The Cristo de la Expiración is a 17th-century Roman Catholic devotional wooden image enshrined in the titular Convento de Santo Domingo, in Cartagena de Indias, Colombia, depicting crucified Jesus.

In addition to its architectural beauty, the Convento de Santo Domingo holds precious sacred objects, such as the Christ of Expiration. The chroniclers say that in 1754 an epidemic of smallpox spread, which could only be stopped after praying for nine days to this image, which is why this Christ is an object of special devotion for the Cartagenians.

==Legend of the origin==
The origin of the Christ of Expiration also has its miraculous chronicle. According to tradition, the novices found a piece of wood by the sea that they gathered with the idea of carving the image of Christ.
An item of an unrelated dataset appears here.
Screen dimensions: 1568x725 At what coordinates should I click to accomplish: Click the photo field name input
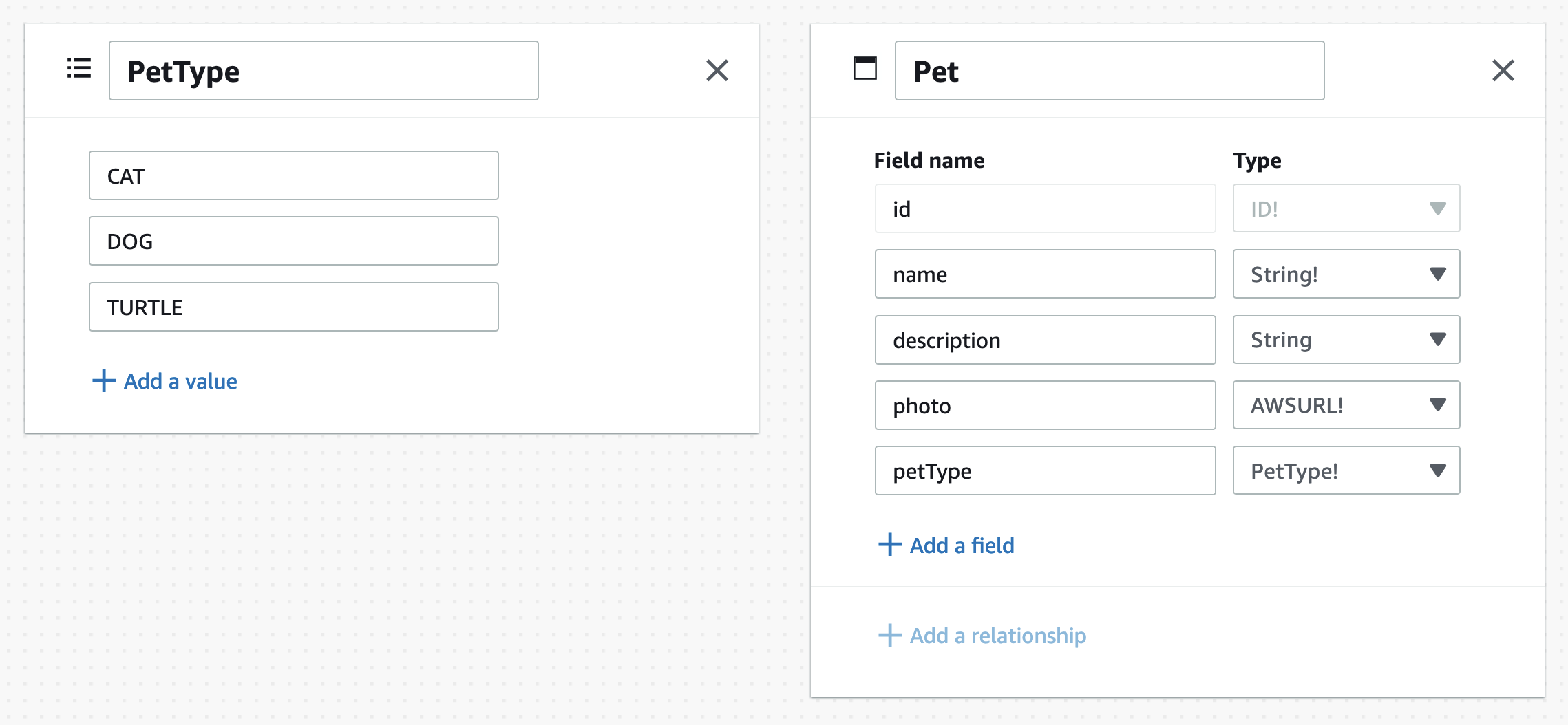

Taking advantage of the fact that in those days spent an unknown carver in the Dominican convent, they decided to propose the idea to him. Asked the pilgrim carver, he said that the log was very short for the proposed work. Then the fathers returned the log to the sea.

Days later the religious returned to the beach and found the same tree, but now it measured enough to carve the image. The artisan agreed to do the work, but asked not to be interrupted and to have the food delivered through a window of the room, where he locked himself up for several days. After a couple of weeks the religious stopped listening to the craftsman carving. Worried about this unusual silence, they decided to enter the room.
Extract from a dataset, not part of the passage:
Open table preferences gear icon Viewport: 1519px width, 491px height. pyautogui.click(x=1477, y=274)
There they found the image of Christ at the moment of expiration, but no trace of the craftsman. This led to the legend that it was an angel sent by God to make the venerated Christian image. This image was preserved for years in a Baroque style altar, that altar dating from 1807, and is the work of the Cartagenian artist Hermenegildo José de Ayala.

==Cristo de la Expiración Day==
The Cristo de la Expiración, whose devotion is expressed through prayers, songs and praises, is honored with the pilgrimages that September 14 are made to the temple of Santo Domingo, from where one of the most massive processions that take place in the Historic Center of Cartagena de Indias. The event begins with a tour of the main streets of the sector.